This analysis assumes that from 1952 to 1976, a permanent resident with a criminal record could not travel outside of the country and return or that, if he were detected at a border, his predicament would be significantly different than someone inside the country who never left. As practitioners with long memories know, before technological improvements implemented after 2001, permanent residents with criminal convictions traveled in and out of the United States without being detected as inadmissible for past convictions. Thus, the distinction the majority finds in Abebe that made Congress want to encourage travel – so the aliens would be detected upon their return – did not exist at the time. In addition, while certainly there were detained aliens from 1952 to 1976, there were not nearly as many as there are now. Further, very few aliens were subject to mandatory detention, unlike now. Thus, if a permanent resident was placed in exclusion proceedings after being detected at a border, he would have likely been paroled into the United States and faced essentially the same process as an alien detected inside the country. Further, before 1997, permanent residents who traveled abroad and then returned to the United States, based on the Fleuti9 doctrine, were not considered applicants for admission at all and were not subject to grounds of inadmissibility. These differences between how the system operated more than thirty years ago and today help explain why no court ever found a rational distinction in applying 212(c) to arriving aliens but not aliens found into the United States until Abebe.

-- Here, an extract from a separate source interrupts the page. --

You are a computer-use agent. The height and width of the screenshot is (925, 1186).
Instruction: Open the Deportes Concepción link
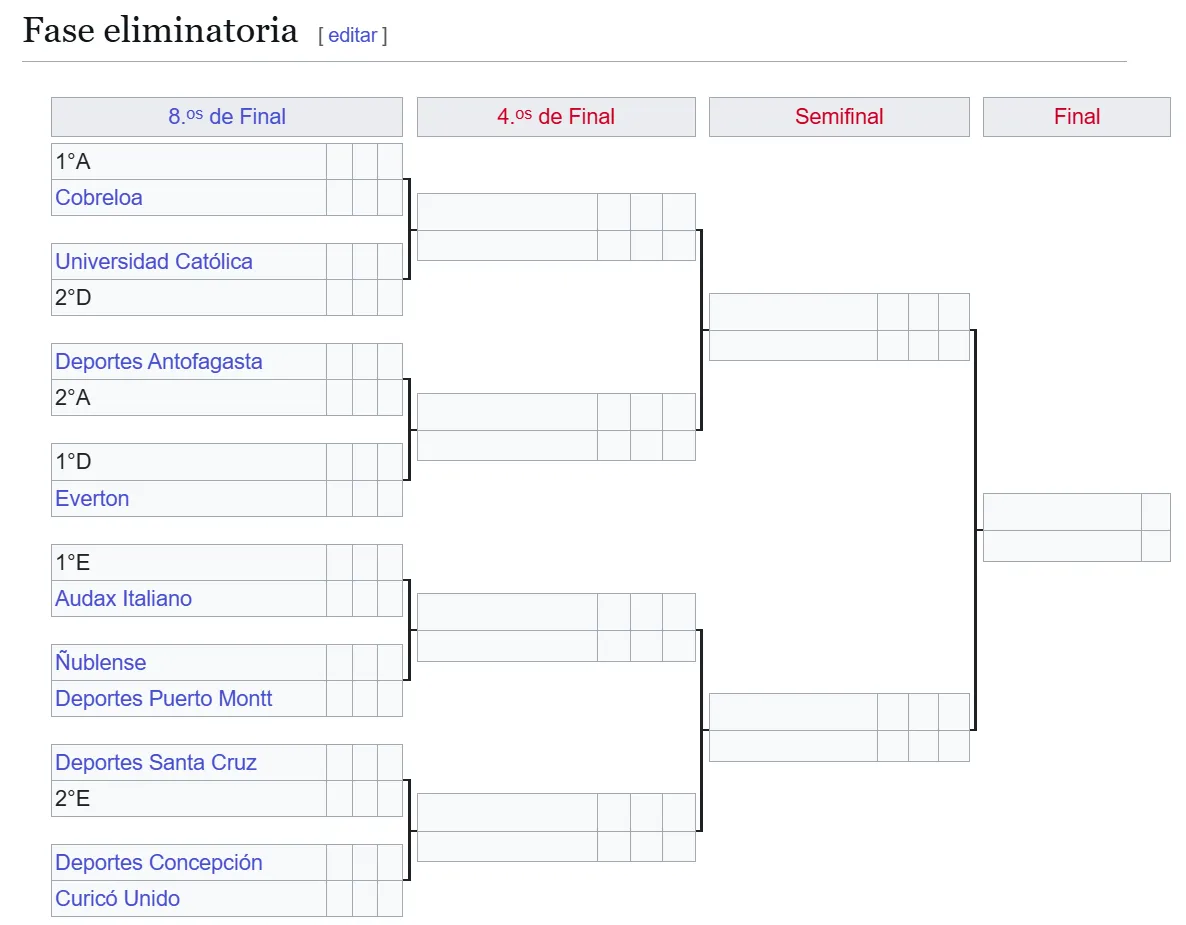159,862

Now that Abebe is the law of the Ninth Circuit, there are huge uncertainties. Should 212(c) be applied to aliens adjusting status in the United States? The Board of Immigration Appeals, in Matter of Smith10, considered it absurd that an alien would be barred from adjusting because he could not receive a waiver when he was subject to the same grounds of inadmissibility as someone who could by virtue of being caught at the border. Now that the Ninth Circuit has decided that the distinction is rational in the general case of an alien caught inside the country or at the border, is it equally as rational for an alien adjusting status?

Similarly, in Matter of S-11,and Matter of G- A-12, the BIA held that an alien who had committed a deportable act and had traveled outside the United States and returned to the United States after committing that act could seek 212(c) relief.  Does this rule still apply?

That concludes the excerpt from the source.